Did the leader in California’s governor’s race assist his mother’s suicide?

He has admitted it in an interview with ‘The New Yorker’

Michael Cook | Nov 5 2018 |

As election day on Tuesday approaches, Democrat Gavin Newsom has a commanding lead in the race for governor of California. Newsom, often described as a “Kennedy-esque” figure, is currently lieutenant-governor. A flattering profile in last week’s issue of The New Yorker unpacked his campaign slogan, “Courage for a Change”: “Newsom seeks to embody [Bobby] Kennedy’s grainy glamour, to provide moral clarity in a bewildering hour.”

The moral clarity is not evident on bioethical issues. On the one hand, he has insisted that he identifies as a Catholic. “I still maintain a strong sense of faith,” he said in 2009. “The Irish-Catholic rebel, I guess, in some respects, but one that still has tremendous admiration for the Church and very strong faith. It’s manifested for me in a less indoctrinated way, but the core principles still apply.”

On the other hand, he is a strong supporter of same-sex marriage, abortion rights and physician-assisted suicide.

And, he revealed to The New Yorker, in 2002 he assisted his mother to commit suicide when she was suffering from breast cancer.

In May, 2002, his mother decided to end her life through assisted suicide. Newsom recalled, “She left me a message, because I was too busy: ‘Hope you’re well. Next Wednesday will be the last day for me. Hope you can make it … The night before we gave her the drugs, I cooked her dinner, hard-boiled eggs, and she told me, ‘Get out of politics.’ She was worried about the stress on me.”

As Wesley J. Smith points out in his column in the National Review (he was the first to notice this astonishing confession), there are moral problems with this account of his mother’s death. Loneliness and neglect may have motivated his mother’s suicide. Smith comments: “Newsom’s cancer-stricken mother had to leave a message that she was going to kill herself because he wasn’t visiting her or keeping in regular touch.”

And another thing: this happened so long ago that the exact details are dim in my mind, but I seem to remember that a nominee for the US Supreme Court nearly failed to score his dream job because of an alleged crime of attempted rape when he was a 17-year-old high school student. There was some kind of a huge controversy, wasn’t there? Demonstrations, twitterstorms, talking heads in a frenzy across the nation, politicians grandstanding…

Of course times were different way back then and public figures were held to a higher moral and legal standard. As the saying goes, “The past is a foreign country; they do things differently there.” Nonetheless Newsom’s admission is still disturbing. Assisting a suicide was a crime in California in 2002– and it still is if you are not a doctor. And at the time Newsom was not a callow teenager, but a member of the San Francisco Board of Supervisors.
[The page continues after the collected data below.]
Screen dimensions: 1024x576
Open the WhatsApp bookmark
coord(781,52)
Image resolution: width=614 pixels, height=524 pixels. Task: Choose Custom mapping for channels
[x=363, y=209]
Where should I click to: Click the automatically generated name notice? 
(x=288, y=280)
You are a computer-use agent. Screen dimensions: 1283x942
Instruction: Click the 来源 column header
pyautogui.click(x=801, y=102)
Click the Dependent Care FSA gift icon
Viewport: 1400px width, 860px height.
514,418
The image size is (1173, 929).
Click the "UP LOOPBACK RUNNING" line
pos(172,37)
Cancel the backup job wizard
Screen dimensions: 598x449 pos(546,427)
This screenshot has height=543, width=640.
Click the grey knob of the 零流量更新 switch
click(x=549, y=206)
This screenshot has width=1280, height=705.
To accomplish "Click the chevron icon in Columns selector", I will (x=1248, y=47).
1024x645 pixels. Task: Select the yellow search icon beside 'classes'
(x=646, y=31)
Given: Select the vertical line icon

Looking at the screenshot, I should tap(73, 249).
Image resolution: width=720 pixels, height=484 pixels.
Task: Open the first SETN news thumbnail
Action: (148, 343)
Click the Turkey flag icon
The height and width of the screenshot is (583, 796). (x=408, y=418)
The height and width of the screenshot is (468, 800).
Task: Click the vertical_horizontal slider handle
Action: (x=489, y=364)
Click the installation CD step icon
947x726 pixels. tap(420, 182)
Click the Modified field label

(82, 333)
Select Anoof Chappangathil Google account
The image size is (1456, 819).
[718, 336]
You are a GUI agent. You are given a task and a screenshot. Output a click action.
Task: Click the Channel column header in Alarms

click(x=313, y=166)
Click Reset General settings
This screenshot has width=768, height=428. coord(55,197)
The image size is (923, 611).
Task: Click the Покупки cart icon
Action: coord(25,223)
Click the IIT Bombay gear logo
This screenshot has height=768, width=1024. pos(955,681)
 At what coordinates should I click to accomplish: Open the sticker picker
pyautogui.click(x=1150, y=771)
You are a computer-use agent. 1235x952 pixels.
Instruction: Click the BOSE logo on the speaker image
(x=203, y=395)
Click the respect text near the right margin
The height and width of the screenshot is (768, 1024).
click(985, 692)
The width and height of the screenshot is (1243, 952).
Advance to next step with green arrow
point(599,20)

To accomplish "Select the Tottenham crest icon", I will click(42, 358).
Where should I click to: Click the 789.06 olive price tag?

The odd thing about this is that there has been almost no reaction to the news that the next governor of California helped his mother to kill herself. Assisting a suicide is just as much a crime as attempted rape and in this case Newsom has admitted to the most respected magazine in the United States that he did it. You would think that at least his Republican opponent would seize upon this blithe admission as a golden opportunity to knock off Newsom’s Kennedy-esque halo.

But not even he seems to care. What more do you need to show that assisted suicide has been normalised in California?

So, whether “Golden Boy 2.0” (as The New Yorker dubbed him) will provide “moral clarity in a bewildering hour” remains to be seen. Wait for Tuesday evening!